A new cook enters a kitchen, and all eyes are on them. Maybe they worked for some big name chef at some big name restaurant, maybe they're as green as it gets—it doesn't matter. In this world, "it ain't where you from, it's where you at," and habits reveal the truth. Bad kitchen habits typically betray sloppiness, and no amount of trumping up a one-day stage or fluffing a resume skill set can hide that. 

These are some of the biggest, most common pet peeves for chefs across kitchens. Know them, make them a part of your movements and your mindset, and you won't be run out of the kitchen like all the other shoemakers who came before you.   



Fold your towels.


You probably only get three a day so treat them like gold. Keep them folded like crisp 100 dollar bills and treat them like money because they are. Your ability to keep you towels folded means you have mastered working clean.

Cut your tape straight.


Use tape cutters or scissors. If you don’t have that, use a paring knife. Thomas Keller has detailed this out for everyone many times: CUT THE TAPE STRAIGHT! It’s all in the details.

Remove tape from the deli containers before going to dish. 


Seriously, this one just screams lazy. You need to respect the people who are in the back cleaning as much as the people that are cooking and serving the food. Take one second out of your precious time and remove the tape.

Gopher holes. Just no.  


You know, the guy that was too lazy to take an extra second to remove the plastic from a container. So, like a Neanderthal, he rips a hole in the plastic wrap to stick his filthy fingers inside and remove delicately prepared foodstuffs. Don’t be that guy…everyone hates that guy the most.  

Don't use your apron as a transport sack.


You know the guy coming out of the cooler holding the corners of his now filthy apron with the clever smirk on his face? It's not a new #kitchenlifehack to carry 50lbs of potatoes in your apron instead of in a clean container.


Use a tasting spoon.


Don’t stick your fingers in the food and then in your mouth. Oh, but you saw Marco Pierre White do it on TV? He is Marco and you are not, your fingers don’t have half the flavor his do.

Don't work over a garbage bin.


Only bad things can happen if you make the conscious decision to work over a garbage bin. If the food falls in and you take it out you’re  disgusting, and if you leave it in you’re wasteful and don’t care about food costs. Which one are you?

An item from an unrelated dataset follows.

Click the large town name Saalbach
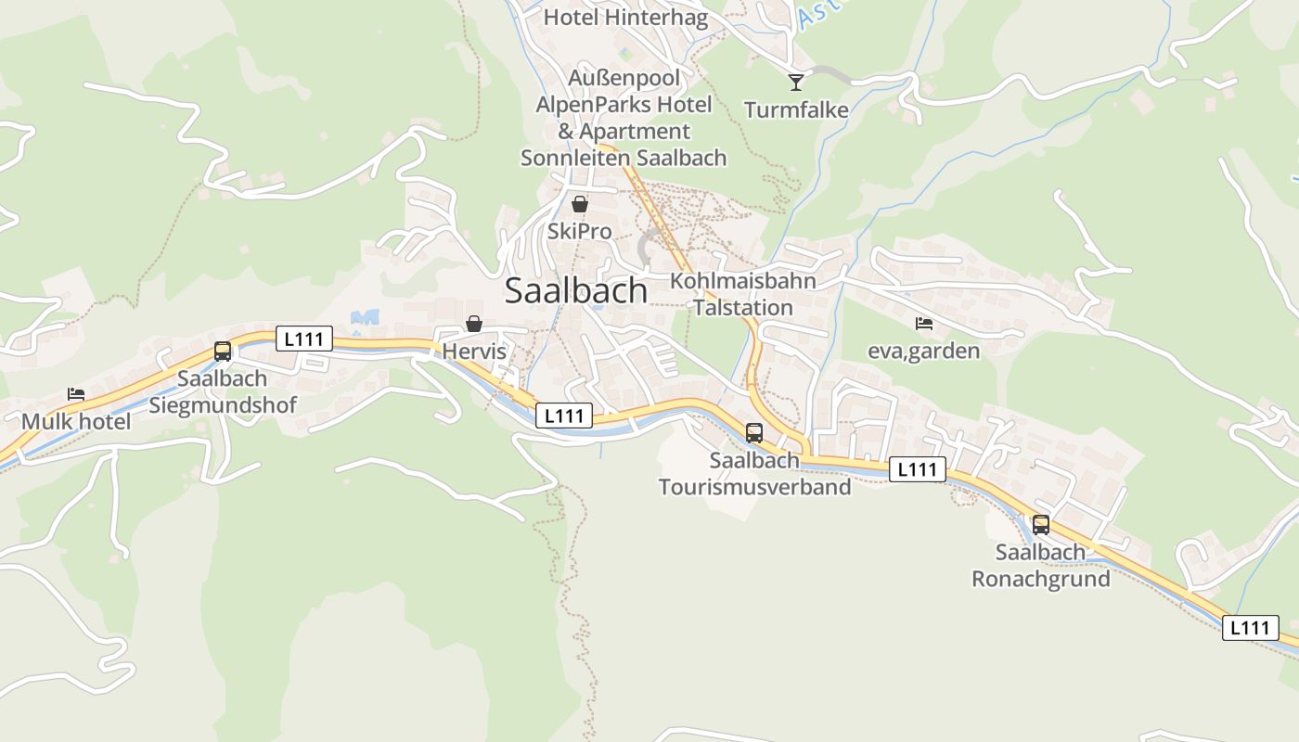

Avoid disgusting utensil bains. 


You know, because you haven’t changed the water in your soigné bain with all your Kunz spoons and tweezers. Now you're four hours into service and you have bits of cream, meat and herbs floating around in the bain like salmonella soup. Go on, take a big gulp of that disgusting utensil bain water, and never do that again.

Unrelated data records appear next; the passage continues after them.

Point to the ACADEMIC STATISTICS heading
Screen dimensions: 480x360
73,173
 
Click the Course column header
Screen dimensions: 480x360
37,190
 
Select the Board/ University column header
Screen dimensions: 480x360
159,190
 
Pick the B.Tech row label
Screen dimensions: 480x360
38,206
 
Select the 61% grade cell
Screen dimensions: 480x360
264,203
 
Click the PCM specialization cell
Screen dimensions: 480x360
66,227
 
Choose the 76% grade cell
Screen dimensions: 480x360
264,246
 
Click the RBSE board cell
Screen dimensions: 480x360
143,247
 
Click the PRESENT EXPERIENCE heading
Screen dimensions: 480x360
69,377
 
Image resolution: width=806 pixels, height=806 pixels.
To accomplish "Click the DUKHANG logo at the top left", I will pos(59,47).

Wipe down the pass before plating.


Food particles everywhere stick to the bottom of your plates. Get the sanitation towel out of the red bucket and wipe down the pass.

Use a plate wipe, not a side towel.


You remember those three towels that you got at the beginning of your shift? Well, one of them got really dirty, and now you are using your dirty side towel to clean the plates? Always set your station with plate wipes. Don't use the dirty towel covered in gravy to remove the gravy. Just don't.